━━ AVAILABLE DATA ━━
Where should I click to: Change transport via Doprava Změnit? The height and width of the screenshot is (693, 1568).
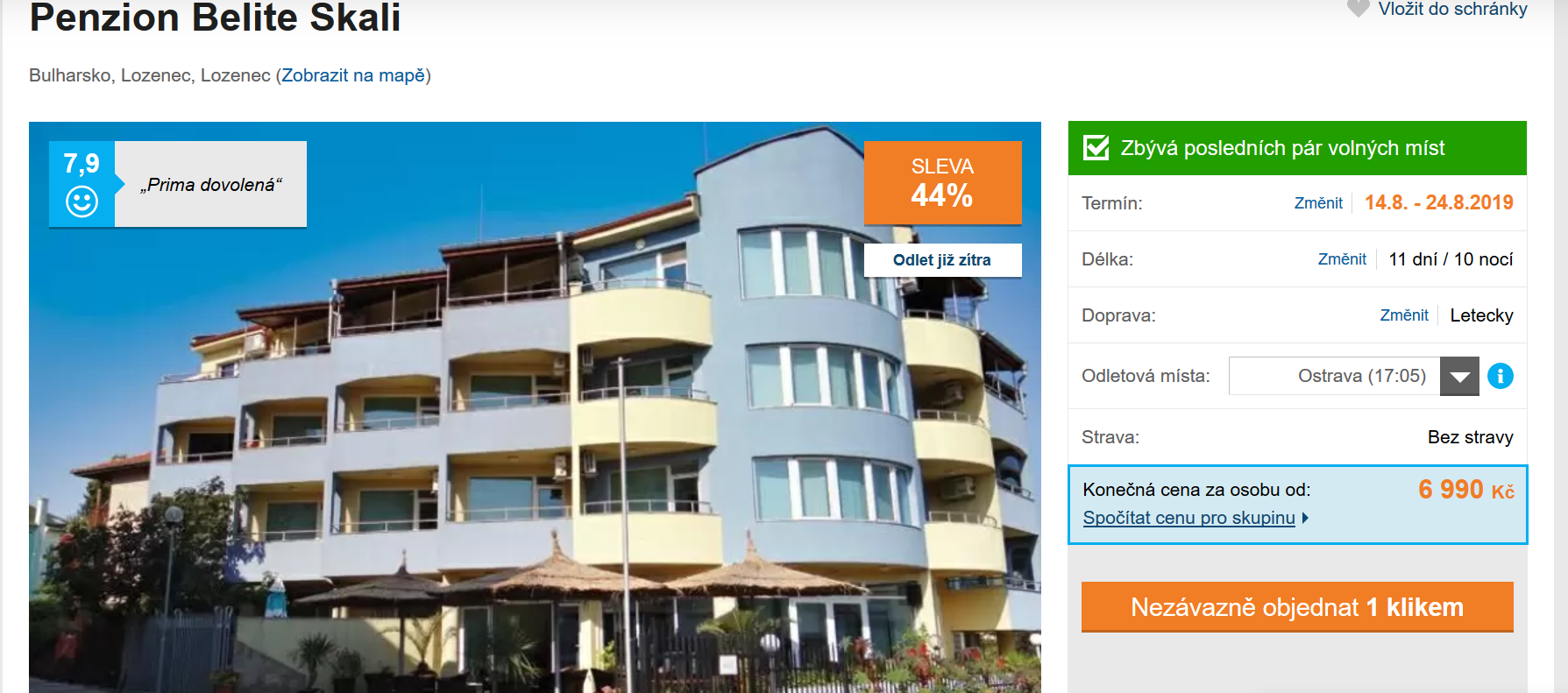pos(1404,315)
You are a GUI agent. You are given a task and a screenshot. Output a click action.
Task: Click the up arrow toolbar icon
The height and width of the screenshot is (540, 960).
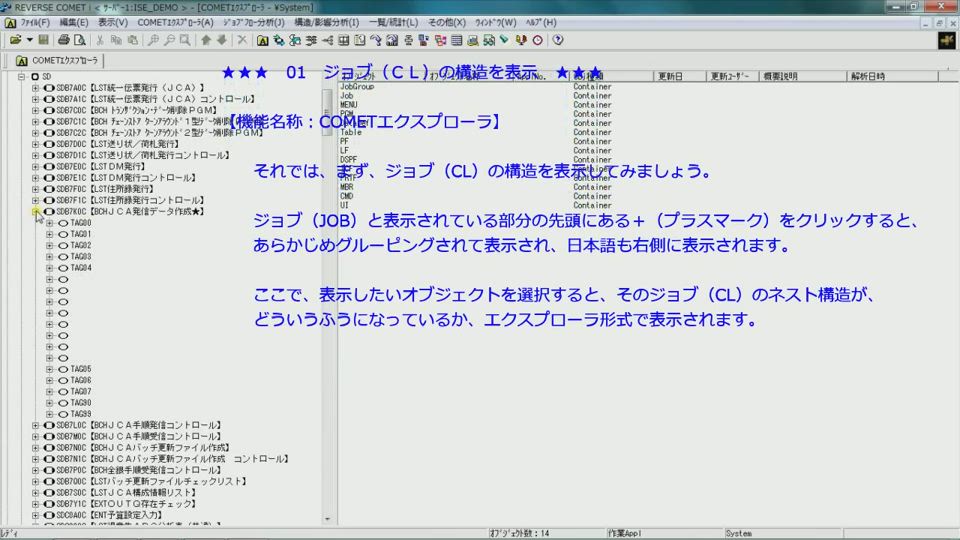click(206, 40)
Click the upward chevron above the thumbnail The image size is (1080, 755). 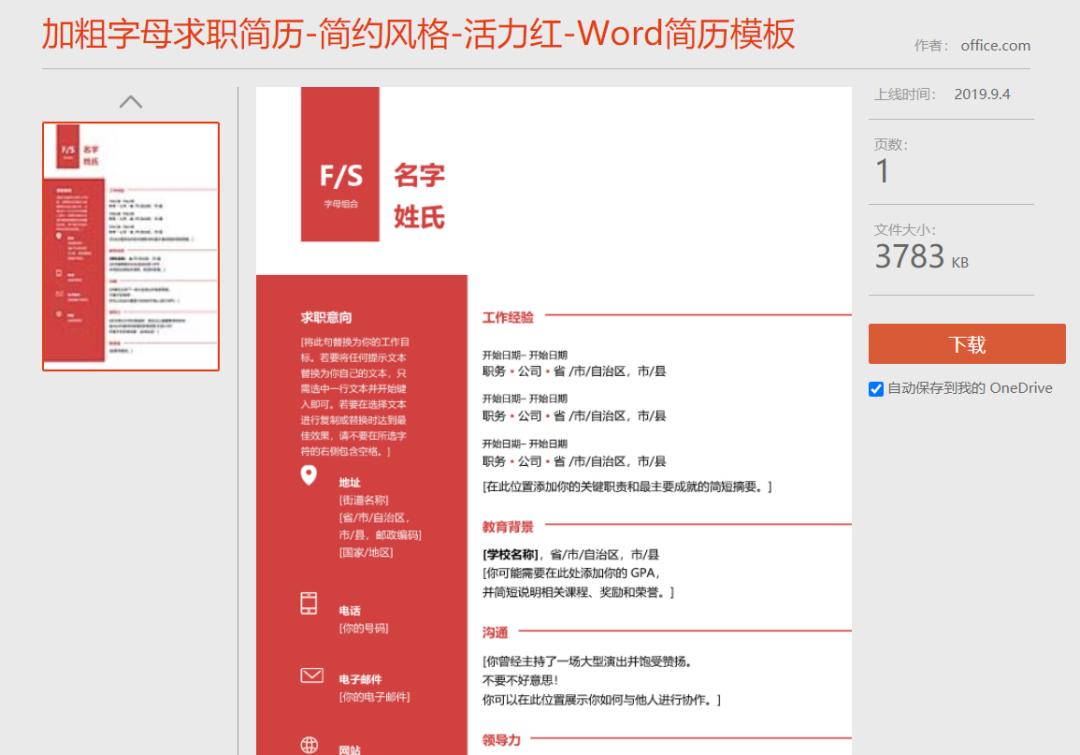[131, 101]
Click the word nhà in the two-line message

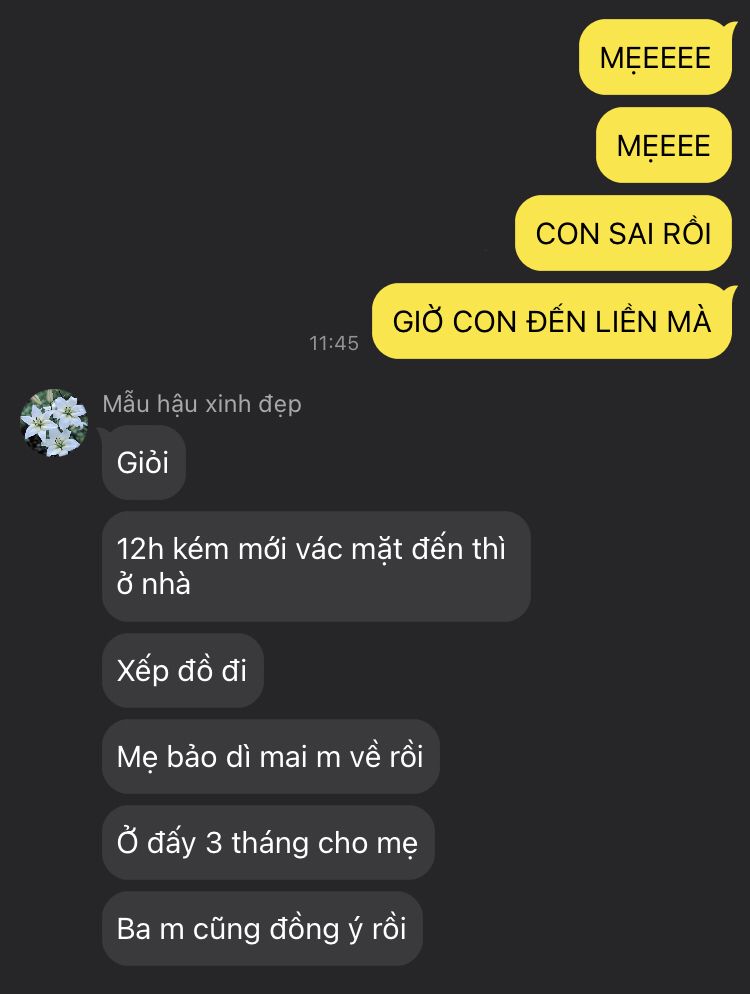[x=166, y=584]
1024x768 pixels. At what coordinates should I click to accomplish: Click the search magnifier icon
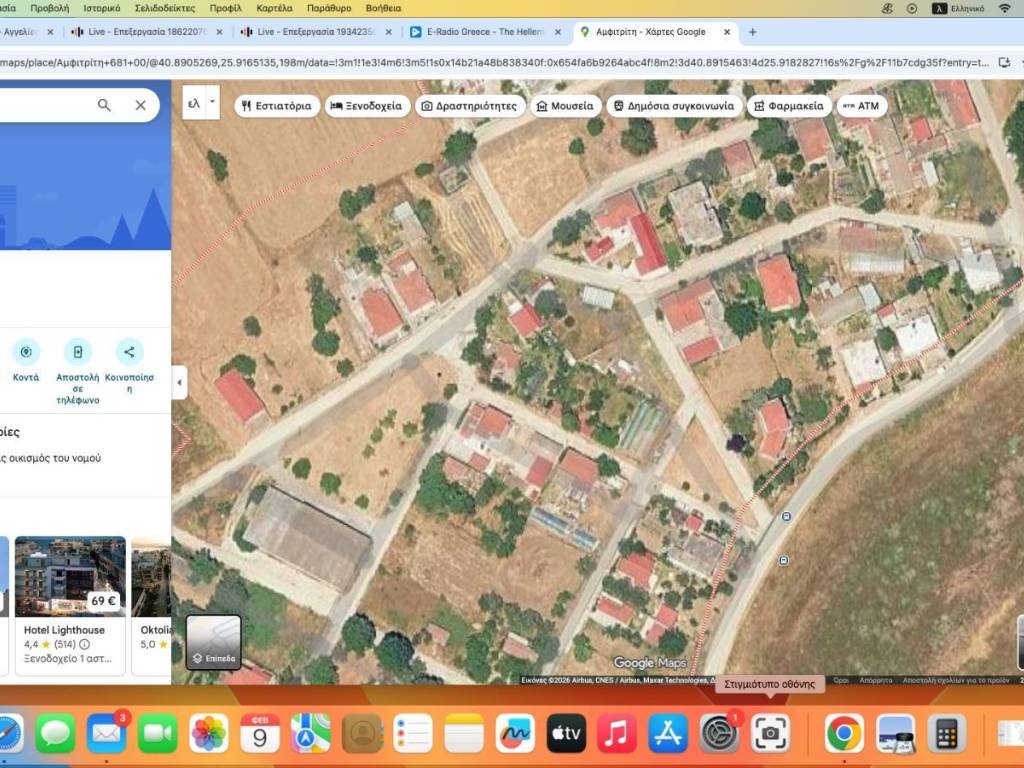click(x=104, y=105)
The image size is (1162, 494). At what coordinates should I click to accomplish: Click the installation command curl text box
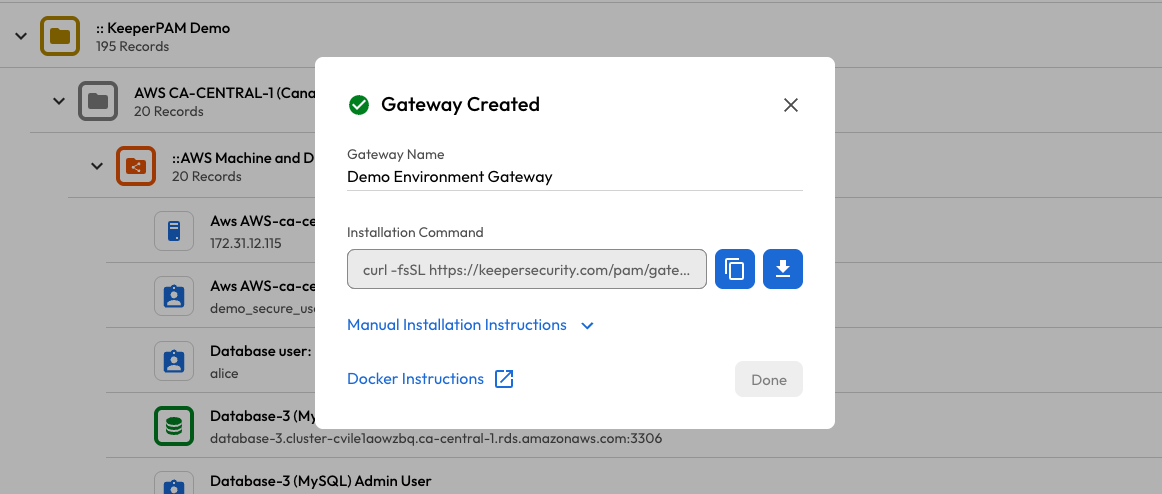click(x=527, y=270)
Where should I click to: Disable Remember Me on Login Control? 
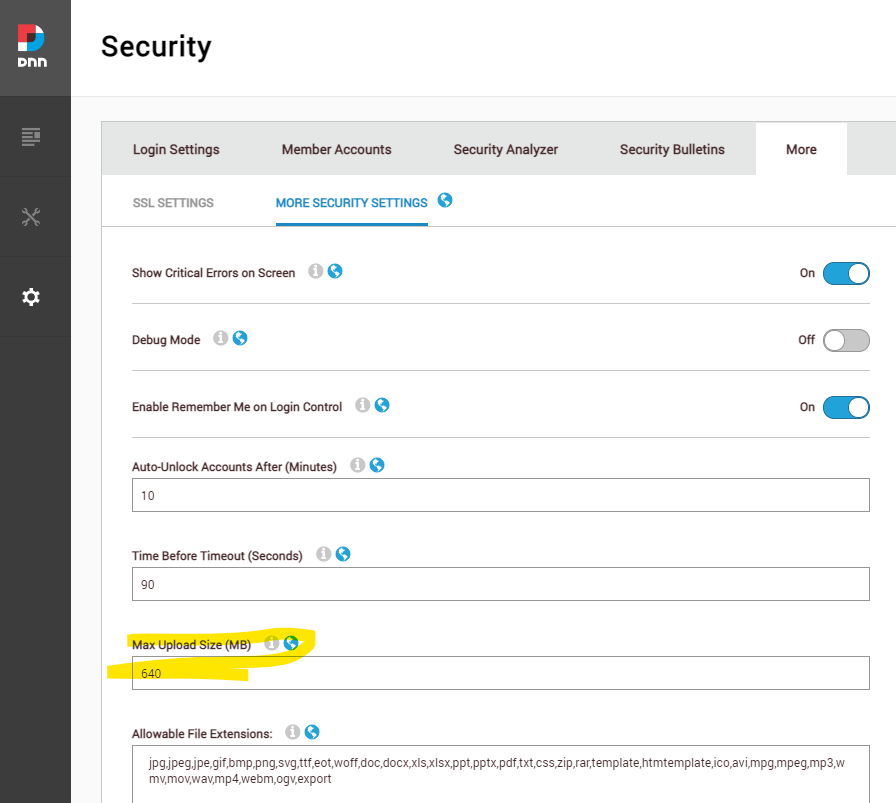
━━━
The answer must be an exact transcription of the lines from the one containing "The image size is (1162, 494)." through the last line of the records above, both included, with no pictures.

The image size is (1162, 494). At what coordinates should I click to accomplish: Click the installation command curl text box
click(x=527, y=270)
Where should I click to: Disable Remember Me on Login Control? 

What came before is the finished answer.